Why worry about my weight, when the world seems to be going to hell in a hand-basket around me? How First World of me, to care about how I look and how I feel when there are so many real problems I should be doing something about.  But you know what? While I feel bad, and feel that I look bad, and my clothes don't fit, I feel less effective in everything else I do.  A big portion of my self-image is that I am competent, and out-of-control eating and a sloppy body makes me feel incompetent.  The rest of my life goes better when I feel in control of my eating and thus my body.

Here are the tried-and-true techniques that science tells me should work to create weight loss, confirmed by my own records showing they have worked in the past:

TRACK FOOD

I'm back on board My Fitness Pal, tracking every morsel that passes my lips.

WEIGH DAILY

Of course, I have continued my coming-up-on twenty years of almost daily weighing. It's accountability. My weight will continue to bounce up and down 1-3 pounds a day, so for me daily weighing enables the assessment of trends while avoiding the disappointment that would come from a single weekly weigh-in that happened to be on an "up" day.

HAVE A BUDDY

That would be you, dear reader. Even though you are few, you are vital for my accountability.

CUT THE CARBS

Ultimately, calories matter.  My history tells me the way to cut calories is to cut the carbs.

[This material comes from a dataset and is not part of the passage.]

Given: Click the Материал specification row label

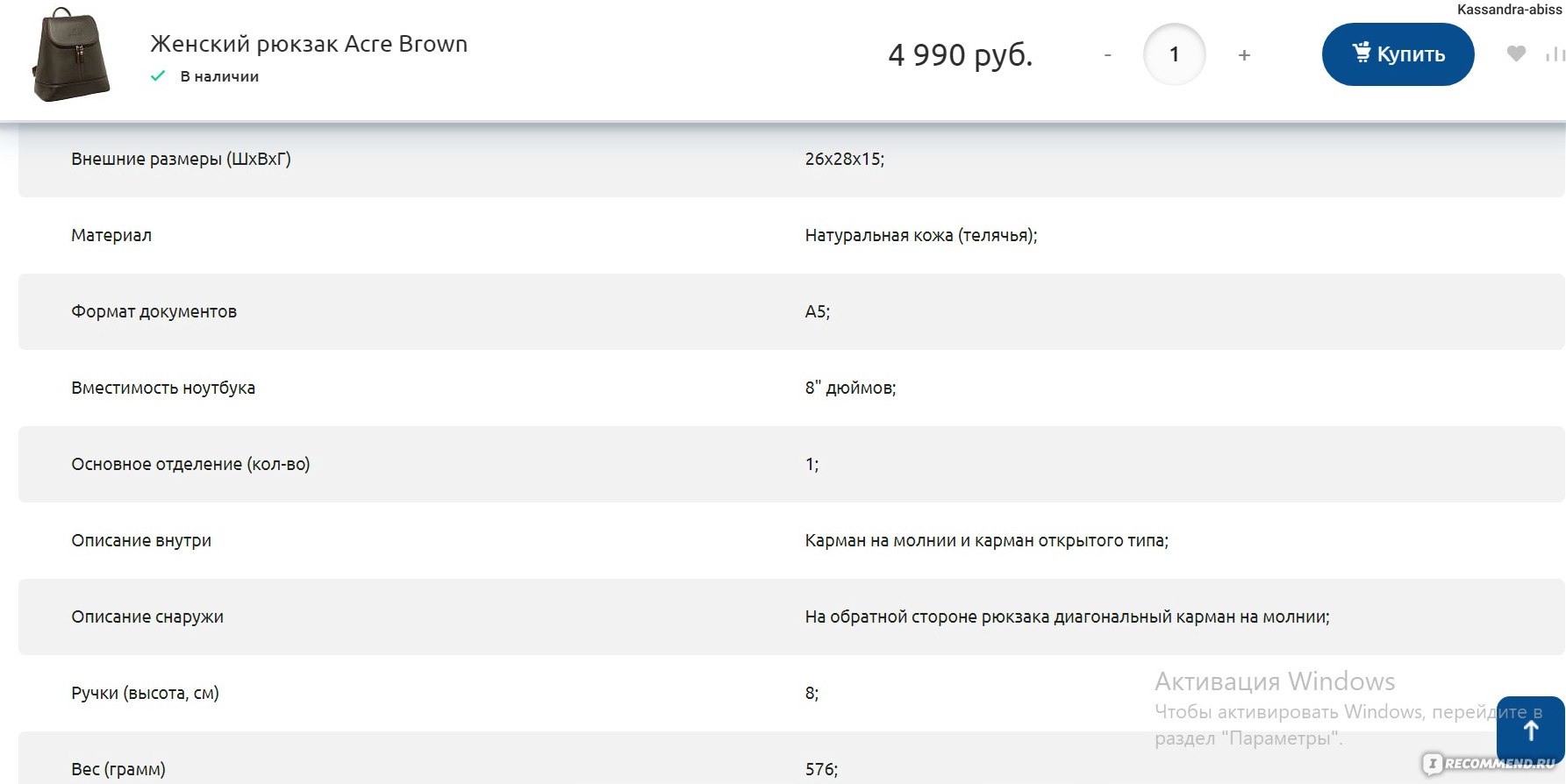Looking at the screenshot, I should pos(111,235).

This is sugar, but also bread, rice, pasta, potatoes.  I am following rules:  I am on Atkins induction.  I am apparently a rule-follower, and it is more productive for me to arrest a bad trend by planning a specific length of time to follow a specific set of rules.  I can be 100% for a month, I know that.

COOK VEGETABLES

This morning's breakfast: fried eggs over cabbage and bacon
There are luscious wonderful vegetables.  I like salads, and eat them often, and my body even seeks them out when I'm not following rules.  But cooked vegetables satisfy my soul in a way most salads cannot.  And they bring what carbs I do eat.

MOVE

I continue to go to the gym twice a week (for mostly weight training), run about once a week, and track my steps on fitbit.  Science says you won't lose weight from exercise alone, but combined with a calorie reduction it is helpful, and it's vital for maintenance.  Also, it really helps with that self-image of being competent thing I mentioned above.

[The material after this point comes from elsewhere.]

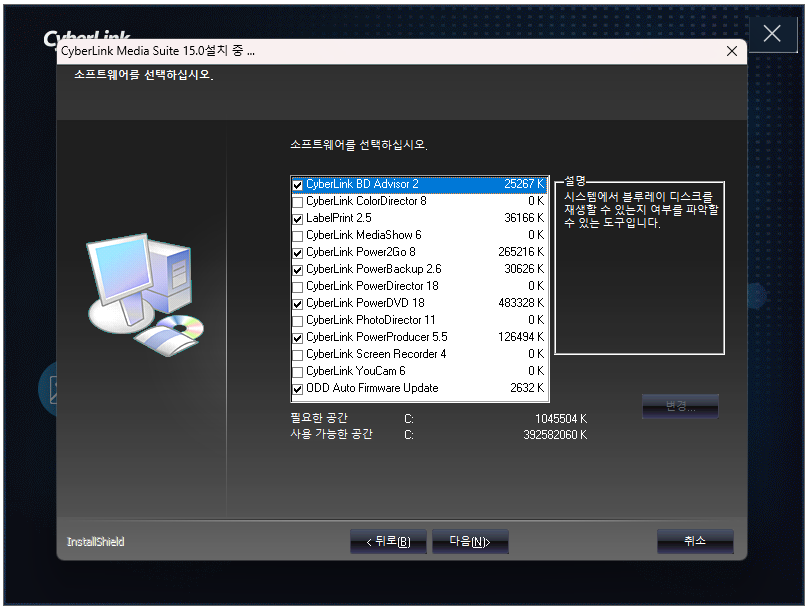Uncheck CyberLink PowerProducer 5.5

tap(296, 338)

I've got a new technique I'm adding to the mix.  I'm not sure of its effectiveness, but my reading indicates it should be helpful:

MINDFUL EATING

I'm personally getting a little bit annoyed with the promotion of mindfulness in everything, and meditation is not the same thing as mindfulness.  I'm a big fan of abstract thinking, planning ahead, and being transported out of the moment by daydreaming.  But that's a rant for a different day. Evidence suggests mindful eating should help with curbing out of control eating both in terms of what I choose to eat and how much of it I eat. I'm thinking mindful eating as I practice it is worthy of a separate blog post.

So guys, I'm going to try to be more frequent and faithful on the writing as try to arrest my upward trend and return to the body I had just fifteen months ago.  I think there may not be so many lavishly illustrated carefully crafted essays as shorter notes about what I am doing and thinking.

Thanks for reading.

2 comments:

KCF said...

So glad to see you back (though not glad, for your sake, for the renewed motivation). I always find your posts helpful and inspiring. Will be following! And Now I'm going to post about where I am, too.

Liz said...

I'm in for support and inspiration, Nan.